Ce vertige que je ressens là tout de suite, qui me remonte dans le nez comme une lichette de moutarde jusqu’à mes yeux, désormais embués, quand je pense que des quelques heures mes pieds fouleront la promenade entre Venice Beach et Santa Monica. Quand je pense à cette vague d’inspiration que me procure cette ville tellement atypique. Quand je pense à cette petite bulle de bonheur qu’il m’est donné d’apprécier là tout de suite, après une année si difficile. 

La saveur qu’à maintenant cet événement, pourtant déjà vécu, me submerge. Me fait planer presque. C’est fou comme l’être humain peut à la fois s’habituer et de déshabituer de tout. Notre capacité d’adaptation, aux bonnes comme aux putains de mauvaises phases de la vie, finalement est peut-être ce qui témoigne le plus de notre humanité. 

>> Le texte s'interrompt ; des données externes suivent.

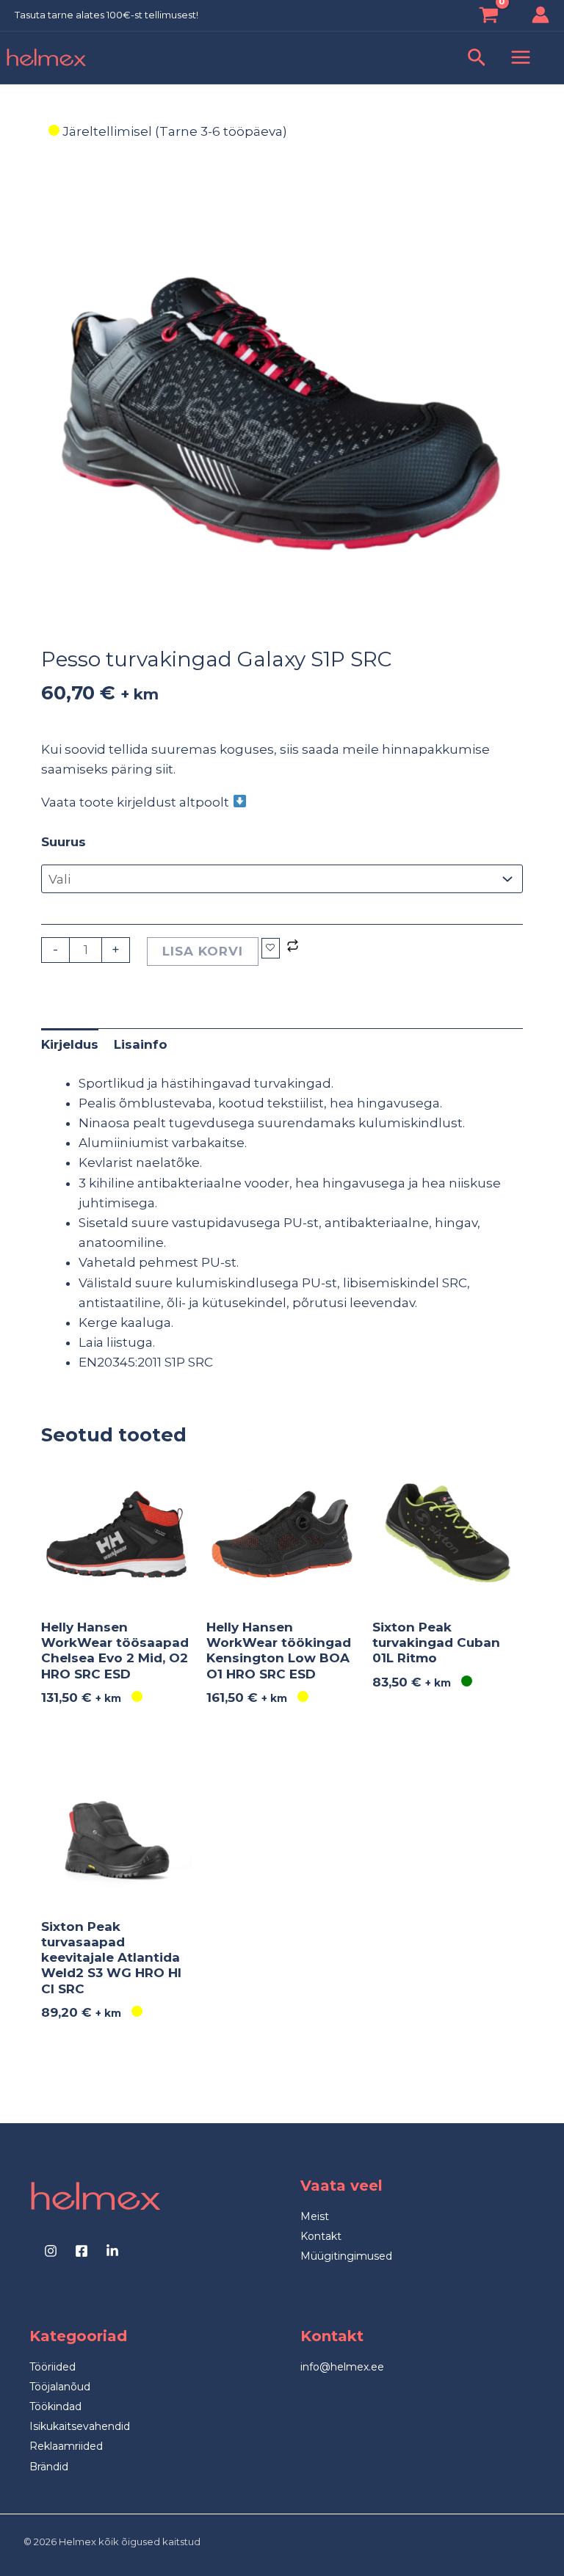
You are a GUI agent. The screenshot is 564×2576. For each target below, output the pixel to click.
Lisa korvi (202, 951)
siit (164, 769)
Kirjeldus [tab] (69, 1044)
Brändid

Je crois qu’il faut justement cultiver cette capacité à s’émerveiller, toujours plus fort. Parce qu’en réalité, à mesure que le temps passe et que le sablier de la vie défile inexorablement, la quantité de premières fois diminue et emporte avec elle notre innocence d’enfant. Quelle force incroyable si alors, par un vrai travail d’introspection et par une prise de recul nécessaire, nous pouvons de nouveau apprécier la saveur de certains événements, même déjà vécus 1000 fois.

Cherchez en vous… peut-être est-ce ce voyage en camping avec votre famille que vous faites tous les étés, ce fou rire partagé avec vos meilleurs potes, cette nuit d’amour torride avec votre moitié, ce coucher de soleil sur la plage… et souvenez-vous la saveur que ces moments avaient la toute première fois. 

Je sais. Ce fameux vertige, encore… 

Quand j’y pense, ces derniers mois ont été tellement révélateurs sur tant d’éléments de ma vie. J’ai l’impression d’avoir fait en un an de chemins tortueux et compliqués, une autoroute de 5 ans de vie. Une autoroute vers l’essentiel. J’ai tellement grandi et tellement appris. 

Et… je crois que je suis si reconnaissante pour mon parcours de vie, malgré tout. Car il me fait savourer, plus fort encore, la saveur d’une parenthèse californienne de 2 semaines, qui résonne désormais en moi comme un moment de vie hors-norme. 

Alors je vous laisse là, prête à fabriquer des souvenirs qui résonneront à jamais en moi.